**Text excerpt**.
Exploring Obsidian with Genealogy, family trees

The ‘complexity’ in my system is more apparent than real. It’s a reading system not a numbering system as such. From a numbering point of view there’s huge redundancy.

If I break it down, 012=XFMM : they’re just different numbering systems pointing to exactly the same position on a tree. The 04 is redundant too - it just shows generational distance - as the information is included in the other numbers.
From a numbering point of view it could just be written as 12.
The extra 13 just indicates the other common ancestor.
When reading, I choose which element to look at depending on my interest at the time.

Coming forward is different because it relates to a person, not a position in a tree. The tree has no required elements coming forward.
So it’s about relationships, not tree positions. And descriptive rather than numberical.
Generation number is the same.
The common ancestors are given, using both systems.
But only atree/binary ahnentafel is used coming forward because it describes a relational path and there are no fixed elements for a strict numbering system to be applied to.
The xx simply indicates two common ancestors.
The name could be a group of names, a place, a date of birth - whatever I need to instantly know the person.

**Data provided**.
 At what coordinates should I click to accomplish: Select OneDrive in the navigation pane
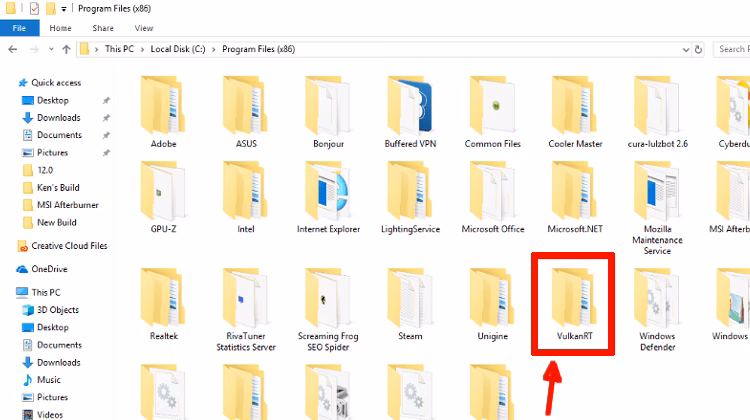pyautogui.click(x=49, y=269)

**Activity A**.
Answer these from the genealogy post:
(i) What does the post say 012 is equal to?
(ii) What does the extra 13 indicate?
(iii) What does the xx indicate?
**Activity B**. Extend the genealogy post with the next part, picking up after its last sentence.
The listing has nothing to do with the genealogy post.

**Written response A**.
(i) XFMM
(ii) The other common ancestor
(iii) Two common ancestors

**Written response B**.
It’s a system designed to be read rather than apportion UIDs.
It works for me, fits comfortably into a plaintext research system.
It doesn’t interface with the other systems out there. I have little interest in importing GEDCOMS - or even exporting them. Most trees I have seen contain too many errors and lack evidence. From the little I have seen, most researchers have their own systems to support their investigations.

The change/conversion required ought to be fairly easily scriptable.
I’m afraid that I have, consciously, forgotten everything I once knew about gedcom.

I can understand that. In some ways I’m more interested in direct female lines - it’s the only line where every member of the current generation has inherited the same DNA from their ancestors. Y chromosome inherited only by males.